PROBLEM DESCRIPTION:
Carry on the review of the movie I Love You, Beth Cooper from the point where it ends.

* out of *****
I Love You, Beth Cooper is the purest definition of a cliché flick. It’s not even “good” cliché, which is what makes this movie a grossly wasteful $18 million expenditure for 20th Century Fox.
UI graduate and Iowa native Paul Rust plays the male lead, the nerdy Denis Cooverman. While giving a rather cruel valedictorian speech — he “outs” his best friend in the process — Denis very awkwardly has an attack of word vomit and admits his obsessive love for the school’s head cheerleader, Beth Cooper (portrayed by “Heroes” star Hayden Panettiere).
What unfolds is an entirely predictable chain of events — for one night, Beth and her friends give Denis and his best buddy Rich (Jack Carpenter) the, uh, “time of their lives.” Chased by Beth’s cokehead military boyfriend all over town, the recent high-school graduates attempt to buy alcohol illegally, crash a house party, break into the high school, and go to a cabin in the woods to watch the sun rise.
In what was probably intended to be a (very) poor man’s Superbad, I Love You, Beth Cooper shamefully portrays the now-popular Nerd-Hot Girl Paradigm littered through recent teen flicks.

DATA EXCERPTS:
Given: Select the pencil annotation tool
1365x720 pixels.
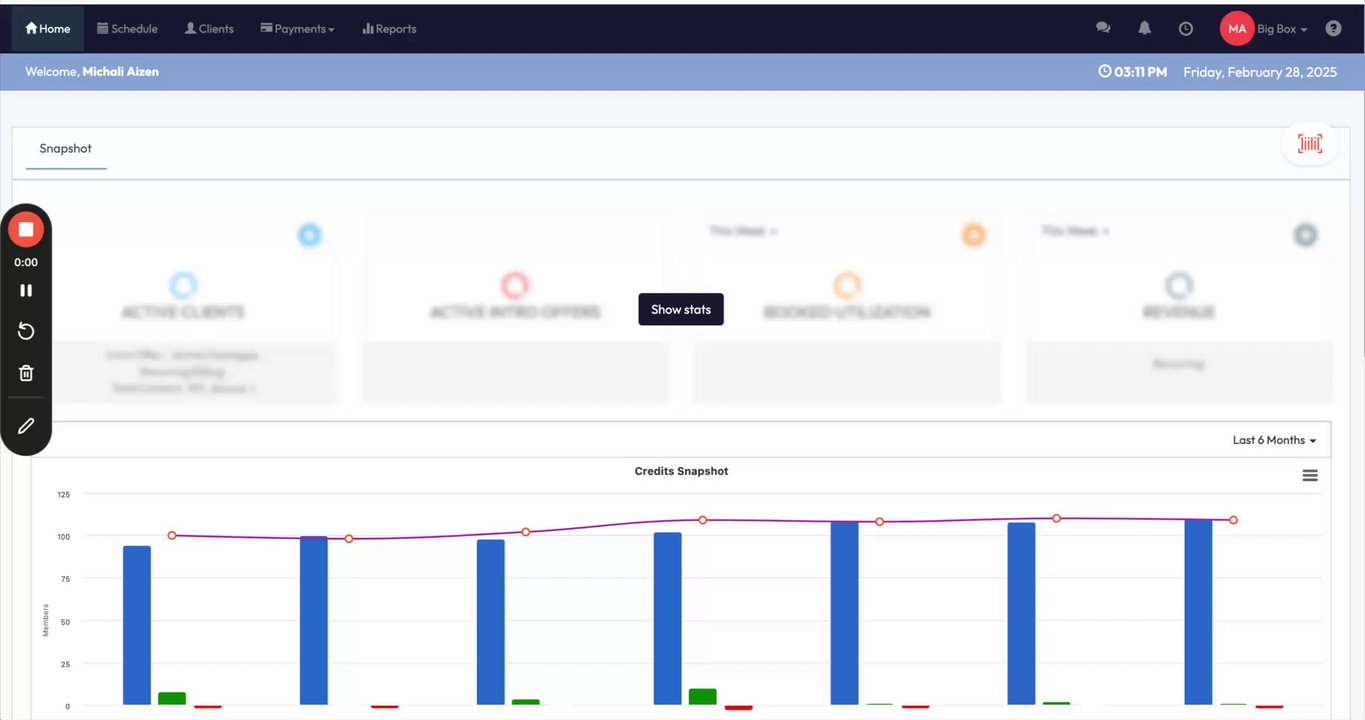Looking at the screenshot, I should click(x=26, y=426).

---

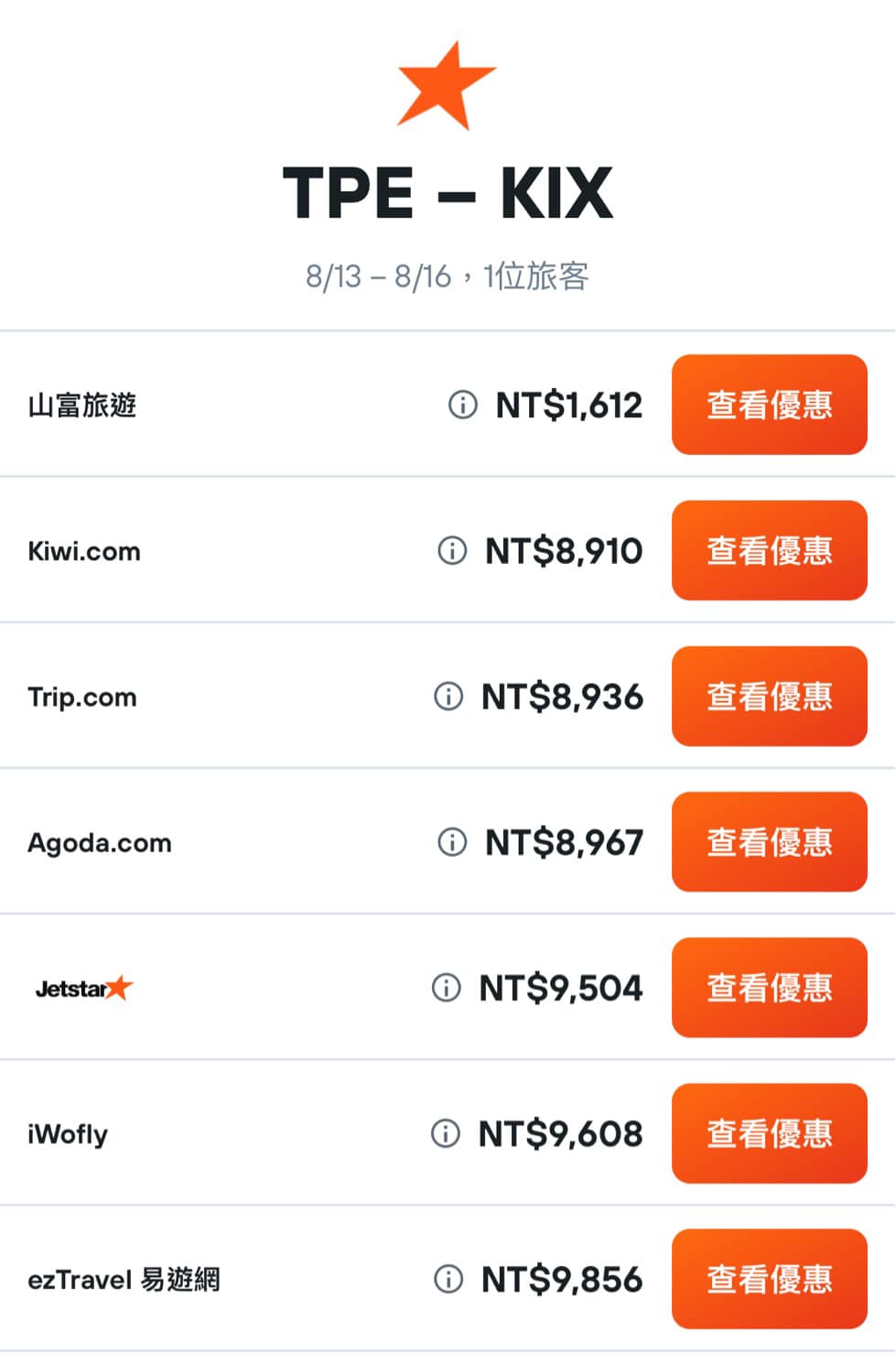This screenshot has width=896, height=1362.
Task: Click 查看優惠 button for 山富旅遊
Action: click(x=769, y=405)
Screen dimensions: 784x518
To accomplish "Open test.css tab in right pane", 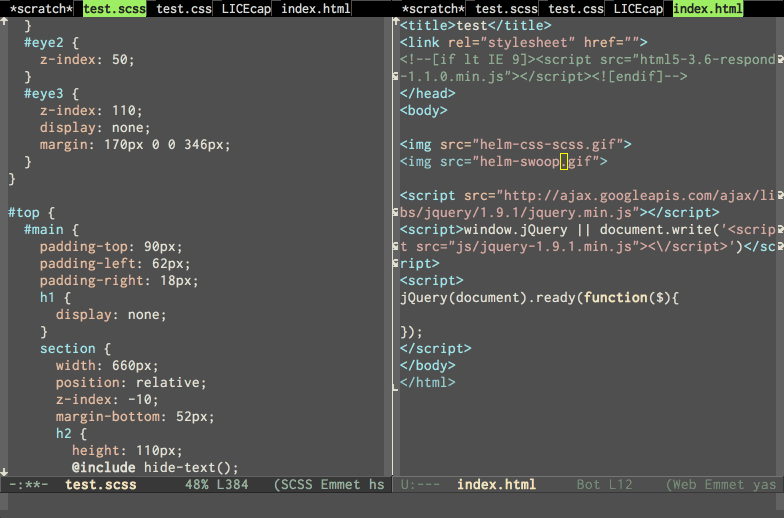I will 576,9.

TASK OUTPUT:
The incredibly intelligent Nerd has the opportunity to teach the Hot Girl a valuable lesson about herself during the short time they spend together, and she rewards him with the possibility of a romantic relationship somewhere down the line.
Each character is exacerbated, yet not enough to be a full-on caricature, which would have made the movie slightly more tolerable. For instance, the school’s principal, a 30-something total fox named Dr. Gleason, seems slightly off, with her comments on Rich’s questionable sexuality and her own breast insecurities. The audience can’t tell if she’s a drunk, a weirdo, a hater, or just maybe a lonely bitch, but it’s doubtful that all the blame can fall at the feet of the actress’ skills. The script is just that poor.
On the subject of sexuality, the overriding and secondary theme — is Rich gay or not gay? — grates on the nerves after five minutes of dialogue. Yes, they made him a movie buff and a drama geek, gave him old-school Gene Kelly kicks and a fedora, and they have him make awkward penis references and flirt with a feminine side of his persona. Entirely expected and utterly insulting, Beth’s girlfriends decide to test his sexuality by helping him lose his virginity in a threesome.
The formulaic story line gives the actors less than nothing to work with throughout the film. While they all deliver solid performances, they still ended up as flat characters in a bad movie, and they will forever be immortalized on IMDb as part of a project that should never have been made in the first place.
So why the one-star rating? Because Panettiere is very nice to look at for 102 minutes.